Certamente dietro alla spinta all’iperconsumo c’è la volontà delle imprese di produzione di far sì che le cose non durino («obsolescenza programmata», video) per costringerci a ricomprare sempre più frequentemente. É la pubblicità che ci martella in testa l’idea che ogni nuovo prodotto è nato per offrirci quelle qualità, prestazioni ed efficienza che mancano a quello che possediamo già. Ma tutto questo non basterebbe se non fossimo in qualche modo complici di questo sistema: pur conoscendo le dinamiche del marketing riusciamo ancora ad illuderci che il prodotto che stiamo per comprare è utile e capace di migliorare la nostra vita. Siamo noi stessi i primi ad avere «voglia di desiderare» e a temere che, smettendo di farlo, qualcosa in noi si spenga. Siamo assuefatti a consumare e implicitamente convinti che un mondo con meno cose, meno novità, sia triste e noioso.

Il vero motore della società dei consumi è la creazione di desideri. L’atto di acquistare qualcosa – proprio perché non motivato da necessità reali – dà piacere in quanto è fine a se stesso: compriamo solo per esercitare una sorta di illimitata libertà. C’è chi afferma che il massimo di libertà è poter sprecare. Noi, al contrario, pensiamo sia auspicabile affrancarsi da questi meccanismi psicologici e provare a sperimentare una vita più semplice e meno frenetica, accettando di porre dei limiti al desiderio di possesso. Questo può significare il ritrovare la capacità di aprirci a soddisfazioni sicuramente più ricche e profonde.

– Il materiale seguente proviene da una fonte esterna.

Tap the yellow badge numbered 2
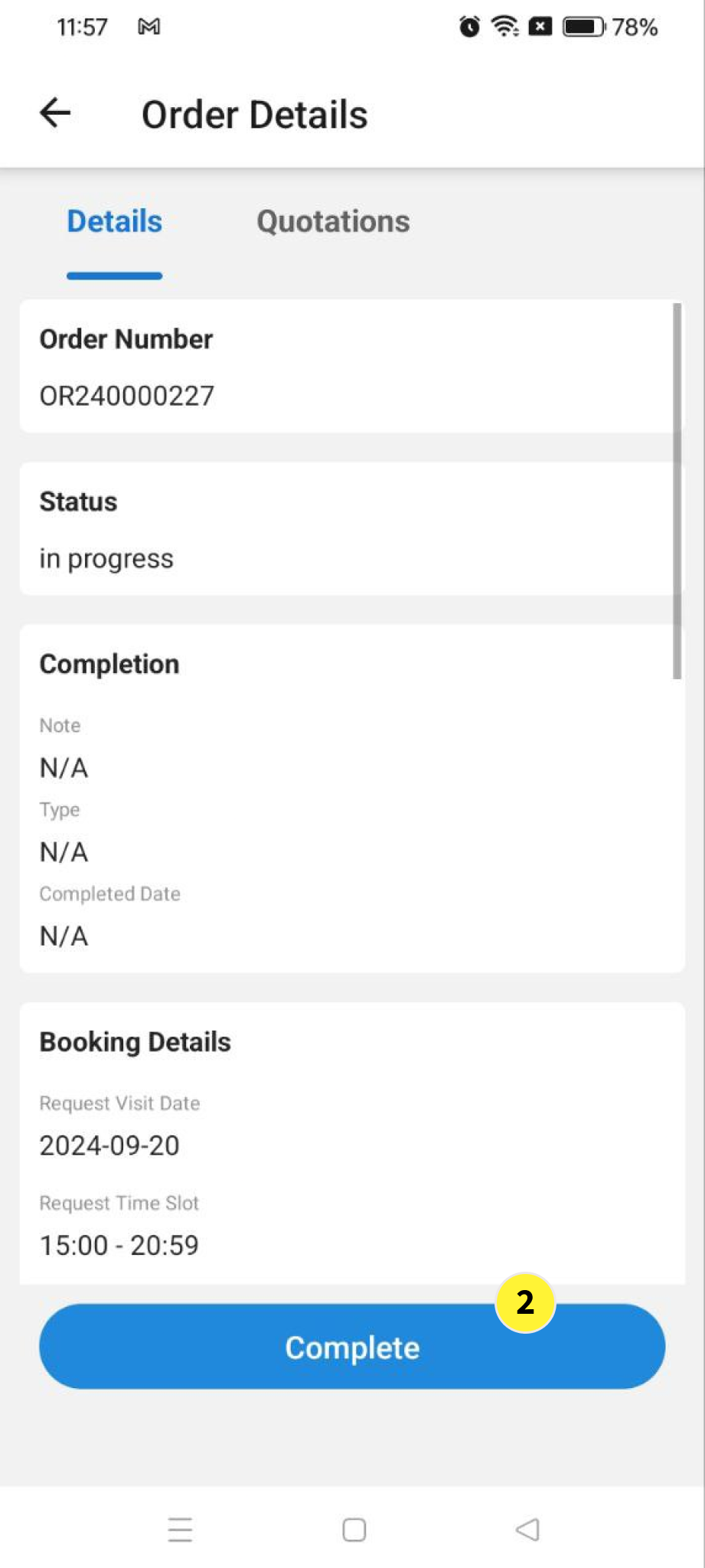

Quindi, al fondo, non è poi così assurdo accettare con onestà e apertura mentale la sfida che ci viene dal «mondo antico» o di culture che non hanno scelto la modernità occidentale [vedi Faq n. 19]. Il fatto di riprendere importanti insegnamenti dal passato, coniugandoli con gli sviluppi più avanzati delle scienze, della filosofia, dell’etica, della cultura in generale è indispensabile per elaborare un nuovo paradigma di civiltà, in alternativa a quello ancora dominante incapace di affrontare costruttivamente i gravissimi problemi ambientali, economici, sociali, etici e spirituali provocati dalla sua stessa affermazione [vedi Faq n.15].

 

Letture essenziali

Zygmunt Baumann, Homo Consumens, Centro Studi Erickson. 2007.

Gianfranco Bologna, Maunale della sostenibilità, Ed. Ambiente, 2005.

Edward Goldsmith, La grande inversione, F. Muzzio, 1992.

Erich Fromm, Avere o essere?, Oscar Mondadori, 1977.

Serge Latouche, Come sopravvivere allo sviluppo, Bollati Boringhieri, 2005.

Gianfranco Bologna, Manuale della sostenibilità, Ed. Ambiente, 2005.

Majid Rahnema, Jean Robert, La potenza dei poveri, Jaca Book, 2010.

Wolfgang Sachs, Archeologia dello sviluppo, Macroedizioni, 1992.